● Texto del ejercicio
«El demonio de la velocidad»

5 ago 2008

Su nombre: Silesia Gethers. Su historia: una loca aventura.

Silesia viajaba en su Volkswagen, modelo 1986, comprado de segunda mano. La autopista 95 la llevaba desde Miami, Florida, hasta la frontera con Canadá. Se detuvo por una hora para almorzar en un restaurante de la ruta, y luego subió de nuevo a su auto para seguir el viaje.

De pronto, el auto comenzó a correr desaforadamente: ciento veinte kilómetros por hora, ciento treinta, ciento cincuenta, ciento setenta y cinco.

La joven, de veintiún años de edad, estudiante de enfermería, pasó horas de horror. El auto no respondía a ningún pedal, ni de freno ni de aceleración.

Finalmente habló, frenéticamente, por su teléfono móvil, a cuantos policías de caminos encontró, pero sólo podían seguirla de cerca sin hacer otra cosa. Así corrió unos doscientos kilómetros hasta que se le acabó el combustible.

Cuando por fin el auto quedó inmóvil y Silesia se vio libre de su odisea, sólo podía decir: «Gracias a Dios. ¡Esto parecía el demonio de la velocidad!»

Se halló que el vehículo tenía un defecto mecánico, pero la frase de Silesia quedó flotando en el aire: «¡Esto parecía el demonio de la velocidad!»

La velocidad parece ser ya una fiebre universal. Desde los autos que corren a trescientos cincuenta kilómetros por hora, los aviones supersónicos y los viajes espaciales, hasta las comunicaciones inalámbricas, una fiebre de velocidad ha invadido a la humanidad. Y esa locura no es sólo de velocidad física; es también de velocidad temperamental. Quiere hacerlo todo en un instante.

● Ejercicios por resolver
1. Transcribe del texto sobre el demonio de la velocidad el fragmento que empieza en las palabras «Se halló que» y termina después de «en un instante.».
2. Prolonga el texto sobre el demonio de la velocidad a partir de su última oración.

● Material recopilado

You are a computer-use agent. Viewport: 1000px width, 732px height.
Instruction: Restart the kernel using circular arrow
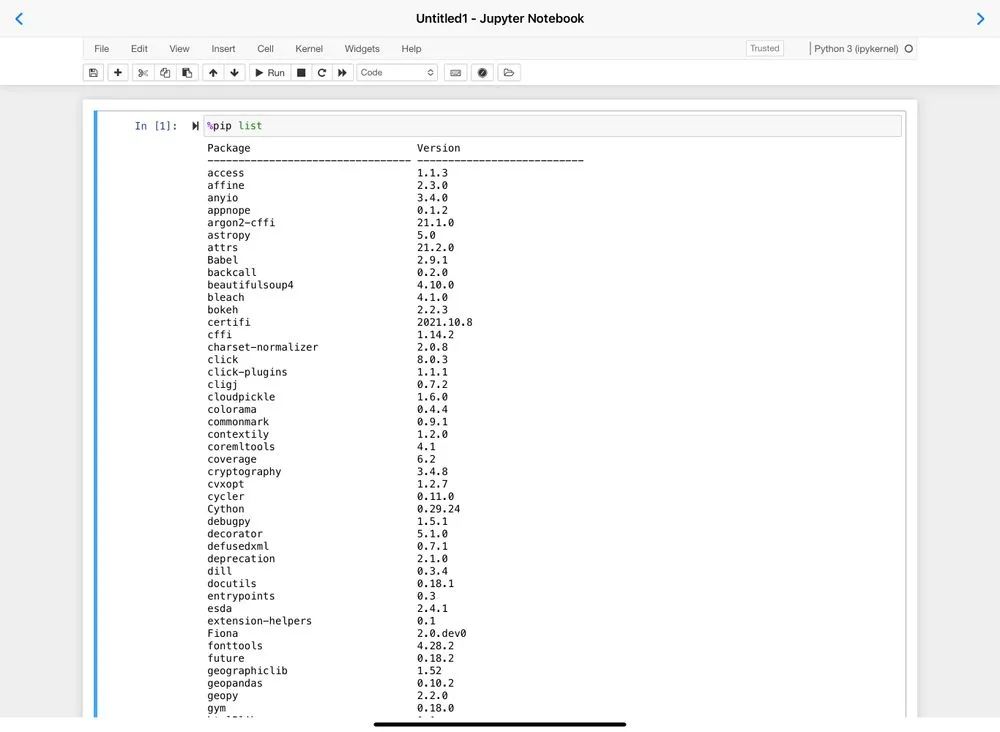(322, 73)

● Clave de respuestas
1.
Se halló que el vehículo tenía un defecto mecánico, pero la frase de Silesia quedó flotando en el aire: «¡Esto parecía el demonio de la velocidad!»

La velocidad parece ser ya una fiebre universal. Desde los autos que corren a trescientos cincuenta kilómetros por hora, los aviones supersónicos y los viajes espaciales, hasta las comunicaciones inalámbricas, una fiebre de velocidad ha invadido a la humanidad. Y esa locura no es sólo de velocidad física; es también de velocidad temperamental. Quiere hacerlo todo en un instante.

2.
Las comidas tienen que ser rápidas, y las visitas familiares, «visitas de médico». Los enamoramientos son instantáneos, y los jóvenes tienen relaciones sexuales aun antes de tener relaciones humanas. ¡Algunos ni se saben el nombre! Nadie tiene ya paciencia para esperar. Hay una premura interior para consumir la vida a toda carrera.

En la actualidad, el hombre ha perdido el arte de la quietud, del reposo, de la contemplación, del descanso. Su vida es un chisporroteo que se consume a toda carrera. Y así, a esa velocidad, llega el día de su muerte sin que haya pensado ni una sola vez en su destino eterno.

Es hora de que apartemos tiempo para pensar en Dios. Las palabras de Cristo vienen al caso: «Vengan a mí todos ustedes que están cansados y agobiados, y yo les daré descanso» (Mateo 11:28). Librémonos de esa fiebre de la velocidad y pensemos en nuestra alma. Aceptemos hoy mismo la oferta del Señor. ¡Mañana puede ser muy tarde!